Why Baseball Endorsement Expansion Lags Despite Greater Visibility
By Stephen Salamunovich
Some quick comparisons:
The percentage of total earnings derived from endorsements across the three major U.S. sports tends to follow a consistent pattern:
• Basketball: roughly 30–60%
• Football: roughly 5–20%
• Baseball: typically under 10%
Year after year, this disparity persists.
What makes this especially interesting is visibility as the assumed predominant factor. Major League Baseball offers more sustained exposure than either of the other two sports.
A 162-game season unfolds over roughly six months. Basketball spans a similar timeframe but with half the number of games. Football, by comparison, features just 17 games over approximately four and a half months.
If sport visibility alone drove endorsement opportunity, the hierarchy would be expected to look very different.
In comparing endorsement patterns with clients across baseball, football, and basketball, certain contrasts become difficult to ignore.
Football presents another interesting contrast. While endorsement opportunities usually gravitate toward quarterbacks and skill positions, a number of prominent endorsement figures have emerged from less naturally visible roles — linemen and defensive players. What they share isn’t statistical dominance or ball-handling visibility, but something less tangible — revealed in a way that draws attention beyond performance.

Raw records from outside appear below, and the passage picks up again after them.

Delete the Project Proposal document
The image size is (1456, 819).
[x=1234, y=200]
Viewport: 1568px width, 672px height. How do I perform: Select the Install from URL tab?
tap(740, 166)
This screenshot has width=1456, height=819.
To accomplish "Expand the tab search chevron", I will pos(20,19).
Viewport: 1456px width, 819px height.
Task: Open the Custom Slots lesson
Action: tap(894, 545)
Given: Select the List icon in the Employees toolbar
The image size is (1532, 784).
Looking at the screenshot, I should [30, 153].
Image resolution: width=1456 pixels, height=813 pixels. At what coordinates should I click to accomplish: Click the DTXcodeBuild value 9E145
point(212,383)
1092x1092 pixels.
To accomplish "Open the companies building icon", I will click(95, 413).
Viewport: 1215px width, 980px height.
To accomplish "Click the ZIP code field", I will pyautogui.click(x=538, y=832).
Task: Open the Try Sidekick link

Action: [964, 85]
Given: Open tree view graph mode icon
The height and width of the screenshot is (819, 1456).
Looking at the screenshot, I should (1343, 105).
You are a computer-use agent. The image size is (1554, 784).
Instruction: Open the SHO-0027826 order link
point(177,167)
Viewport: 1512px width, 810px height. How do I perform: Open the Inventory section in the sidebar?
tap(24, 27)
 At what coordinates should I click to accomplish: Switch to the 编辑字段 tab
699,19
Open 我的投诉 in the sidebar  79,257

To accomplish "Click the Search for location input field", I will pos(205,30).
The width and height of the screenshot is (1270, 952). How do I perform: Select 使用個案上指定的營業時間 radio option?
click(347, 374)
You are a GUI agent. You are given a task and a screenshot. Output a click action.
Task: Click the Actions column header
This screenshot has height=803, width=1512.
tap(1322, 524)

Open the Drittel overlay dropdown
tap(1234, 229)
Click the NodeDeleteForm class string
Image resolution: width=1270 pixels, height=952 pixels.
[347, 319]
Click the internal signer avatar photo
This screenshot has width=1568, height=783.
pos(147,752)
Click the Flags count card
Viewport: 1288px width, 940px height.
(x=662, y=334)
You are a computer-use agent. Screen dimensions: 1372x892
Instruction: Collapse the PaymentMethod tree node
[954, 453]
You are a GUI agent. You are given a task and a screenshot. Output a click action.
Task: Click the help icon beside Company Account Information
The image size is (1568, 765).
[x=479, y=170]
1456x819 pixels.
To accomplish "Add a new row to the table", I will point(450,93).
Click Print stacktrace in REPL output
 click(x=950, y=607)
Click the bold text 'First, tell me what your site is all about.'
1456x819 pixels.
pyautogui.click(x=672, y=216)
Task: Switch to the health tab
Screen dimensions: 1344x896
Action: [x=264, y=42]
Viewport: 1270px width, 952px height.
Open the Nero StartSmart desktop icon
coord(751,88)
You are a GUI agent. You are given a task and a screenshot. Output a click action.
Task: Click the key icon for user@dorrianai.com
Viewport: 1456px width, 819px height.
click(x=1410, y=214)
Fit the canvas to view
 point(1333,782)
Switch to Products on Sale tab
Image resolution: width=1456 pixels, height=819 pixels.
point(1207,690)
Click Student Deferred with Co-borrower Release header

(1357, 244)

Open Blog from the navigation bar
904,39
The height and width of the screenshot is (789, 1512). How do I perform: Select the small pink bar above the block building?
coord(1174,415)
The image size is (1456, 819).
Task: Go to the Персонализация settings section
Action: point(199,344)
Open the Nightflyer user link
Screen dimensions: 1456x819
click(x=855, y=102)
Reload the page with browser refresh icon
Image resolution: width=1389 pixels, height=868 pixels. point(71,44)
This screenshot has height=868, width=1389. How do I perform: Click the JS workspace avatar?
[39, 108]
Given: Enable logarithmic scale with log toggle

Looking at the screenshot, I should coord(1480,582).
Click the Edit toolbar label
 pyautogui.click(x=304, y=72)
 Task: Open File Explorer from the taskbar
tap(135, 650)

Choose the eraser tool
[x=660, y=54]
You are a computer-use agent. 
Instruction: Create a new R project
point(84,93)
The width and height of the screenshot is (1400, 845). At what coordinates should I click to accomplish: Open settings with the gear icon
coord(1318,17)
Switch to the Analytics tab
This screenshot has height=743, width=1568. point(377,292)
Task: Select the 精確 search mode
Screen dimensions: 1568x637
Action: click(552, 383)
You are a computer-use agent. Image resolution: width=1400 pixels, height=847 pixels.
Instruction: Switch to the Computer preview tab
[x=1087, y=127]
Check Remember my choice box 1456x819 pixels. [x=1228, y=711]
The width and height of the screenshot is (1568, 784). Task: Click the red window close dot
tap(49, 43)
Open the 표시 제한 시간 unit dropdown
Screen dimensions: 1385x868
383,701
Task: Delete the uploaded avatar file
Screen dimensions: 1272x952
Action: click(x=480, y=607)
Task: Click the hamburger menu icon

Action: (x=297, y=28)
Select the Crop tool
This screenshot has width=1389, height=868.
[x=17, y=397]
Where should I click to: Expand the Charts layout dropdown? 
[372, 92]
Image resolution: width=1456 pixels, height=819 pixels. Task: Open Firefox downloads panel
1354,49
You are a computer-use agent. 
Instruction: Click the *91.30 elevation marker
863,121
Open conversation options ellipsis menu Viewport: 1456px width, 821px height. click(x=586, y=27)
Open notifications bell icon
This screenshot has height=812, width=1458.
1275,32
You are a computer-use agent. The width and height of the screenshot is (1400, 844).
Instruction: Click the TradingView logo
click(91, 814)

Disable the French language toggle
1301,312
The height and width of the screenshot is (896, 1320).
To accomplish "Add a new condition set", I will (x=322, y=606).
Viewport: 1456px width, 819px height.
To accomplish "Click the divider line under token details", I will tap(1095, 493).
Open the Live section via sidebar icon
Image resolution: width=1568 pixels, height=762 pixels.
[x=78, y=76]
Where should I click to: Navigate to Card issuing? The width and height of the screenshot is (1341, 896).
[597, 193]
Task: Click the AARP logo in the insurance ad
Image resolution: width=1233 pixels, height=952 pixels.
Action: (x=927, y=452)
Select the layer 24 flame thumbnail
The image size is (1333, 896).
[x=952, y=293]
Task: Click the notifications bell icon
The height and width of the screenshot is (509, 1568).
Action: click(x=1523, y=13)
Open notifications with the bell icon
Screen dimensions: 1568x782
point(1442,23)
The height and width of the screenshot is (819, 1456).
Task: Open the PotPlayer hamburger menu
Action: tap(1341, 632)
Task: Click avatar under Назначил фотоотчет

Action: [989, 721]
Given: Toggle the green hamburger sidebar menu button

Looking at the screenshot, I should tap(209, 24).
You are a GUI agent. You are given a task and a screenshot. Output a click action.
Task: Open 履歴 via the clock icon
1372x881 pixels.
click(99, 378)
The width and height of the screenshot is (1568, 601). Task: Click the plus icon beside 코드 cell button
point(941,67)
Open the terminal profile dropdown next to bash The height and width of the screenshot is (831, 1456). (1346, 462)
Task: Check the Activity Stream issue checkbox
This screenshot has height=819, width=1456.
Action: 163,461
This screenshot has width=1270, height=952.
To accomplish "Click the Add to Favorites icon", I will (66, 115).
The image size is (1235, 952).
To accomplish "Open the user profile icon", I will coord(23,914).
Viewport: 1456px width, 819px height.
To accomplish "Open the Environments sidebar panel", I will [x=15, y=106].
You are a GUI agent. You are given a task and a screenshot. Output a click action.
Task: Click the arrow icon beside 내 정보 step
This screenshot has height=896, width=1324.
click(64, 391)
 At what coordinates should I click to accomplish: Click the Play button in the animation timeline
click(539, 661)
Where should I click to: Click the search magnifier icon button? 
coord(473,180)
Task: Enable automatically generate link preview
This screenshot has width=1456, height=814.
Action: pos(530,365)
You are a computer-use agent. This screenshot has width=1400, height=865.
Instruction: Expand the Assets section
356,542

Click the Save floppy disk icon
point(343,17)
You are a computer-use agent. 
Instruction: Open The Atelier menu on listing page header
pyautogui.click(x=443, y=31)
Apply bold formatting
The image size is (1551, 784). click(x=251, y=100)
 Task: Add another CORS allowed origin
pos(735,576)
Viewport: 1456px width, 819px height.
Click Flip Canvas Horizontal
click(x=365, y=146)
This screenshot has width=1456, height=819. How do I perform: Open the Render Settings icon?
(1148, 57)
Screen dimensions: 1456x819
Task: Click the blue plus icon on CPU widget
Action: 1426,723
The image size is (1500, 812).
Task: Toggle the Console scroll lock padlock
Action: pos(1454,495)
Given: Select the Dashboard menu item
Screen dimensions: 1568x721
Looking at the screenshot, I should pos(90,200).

Baseball, meanwhile, operates within an inherited culture that has been deeply embedded in the sport and has endured across generations — far longer than football and basketball. Yet this same culture may also be limiting how players are perceived by both advertisers and the public as exposure increases, especially relative to football and basketball.
Simply producing on the field does not always translate into broader recognition. In some cases, elements that might otherwise expand an athlete’s visibility remain muted — or only emerge later, often after retirement, when players transition into broadcasting or commentary roles.
This raises an interesting question.
If baseball offers the most sustained exposure, why does endorsement expansion regularly lag behind sports with far less?
The answer isn’t found in visibility itself, but in what comes through as that visibility increases — or, just as importantly, what doesn’t.
That difference is usually subtle, but it becomes financially significant. While not immediately apparent to most observers, it isn’t fixed by more exposure —
it’s shaped by shifting how athletes are perceived within it.